Problem description:
For each line below that contains the word "will", return that line.

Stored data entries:
Segment Open

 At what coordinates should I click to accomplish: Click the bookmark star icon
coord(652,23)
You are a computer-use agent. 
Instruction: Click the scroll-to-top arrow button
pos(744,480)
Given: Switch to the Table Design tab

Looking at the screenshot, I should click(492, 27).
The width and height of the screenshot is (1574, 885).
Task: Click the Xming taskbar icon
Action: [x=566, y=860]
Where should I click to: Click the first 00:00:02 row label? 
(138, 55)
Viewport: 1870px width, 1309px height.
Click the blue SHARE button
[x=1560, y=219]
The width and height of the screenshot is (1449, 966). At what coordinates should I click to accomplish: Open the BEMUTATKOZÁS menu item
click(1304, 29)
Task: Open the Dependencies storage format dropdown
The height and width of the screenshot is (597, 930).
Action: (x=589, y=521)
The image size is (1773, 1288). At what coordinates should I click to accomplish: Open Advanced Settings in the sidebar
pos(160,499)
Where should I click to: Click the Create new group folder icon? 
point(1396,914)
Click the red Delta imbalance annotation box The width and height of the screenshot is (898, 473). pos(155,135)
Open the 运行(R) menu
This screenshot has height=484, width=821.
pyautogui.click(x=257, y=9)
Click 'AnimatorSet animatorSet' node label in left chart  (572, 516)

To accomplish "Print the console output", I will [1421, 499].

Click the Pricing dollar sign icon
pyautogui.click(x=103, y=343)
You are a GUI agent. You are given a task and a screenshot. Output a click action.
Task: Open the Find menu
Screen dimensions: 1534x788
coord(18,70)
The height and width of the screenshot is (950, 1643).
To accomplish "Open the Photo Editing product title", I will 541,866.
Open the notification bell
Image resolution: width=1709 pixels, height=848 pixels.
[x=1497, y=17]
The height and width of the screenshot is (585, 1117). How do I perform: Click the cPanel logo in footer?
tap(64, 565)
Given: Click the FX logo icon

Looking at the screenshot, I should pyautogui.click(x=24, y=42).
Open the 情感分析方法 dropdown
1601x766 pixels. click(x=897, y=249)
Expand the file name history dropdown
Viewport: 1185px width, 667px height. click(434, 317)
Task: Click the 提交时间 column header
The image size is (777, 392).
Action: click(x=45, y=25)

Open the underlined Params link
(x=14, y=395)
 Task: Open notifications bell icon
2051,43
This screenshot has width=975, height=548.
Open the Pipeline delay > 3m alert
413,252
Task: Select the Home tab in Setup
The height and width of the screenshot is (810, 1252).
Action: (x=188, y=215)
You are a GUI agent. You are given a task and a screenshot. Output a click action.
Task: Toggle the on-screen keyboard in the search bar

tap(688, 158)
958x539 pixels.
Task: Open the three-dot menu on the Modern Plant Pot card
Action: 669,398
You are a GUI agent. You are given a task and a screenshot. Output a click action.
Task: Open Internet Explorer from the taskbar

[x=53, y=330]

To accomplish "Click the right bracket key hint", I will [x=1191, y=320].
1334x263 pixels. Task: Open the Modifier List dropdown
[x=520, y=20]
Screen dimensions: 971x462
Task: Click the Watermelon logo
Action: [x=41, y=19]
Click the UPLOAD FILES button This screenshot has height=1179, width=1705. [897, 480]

Segment Closed

Response to this exercise:
To accomplish "Print the console output", I will [1421, 499].
To accomplish "Open the Photo Editing product title", I will 541,866.
To accomplish "Click the right bracket key hint", I will [x=1191, y=320].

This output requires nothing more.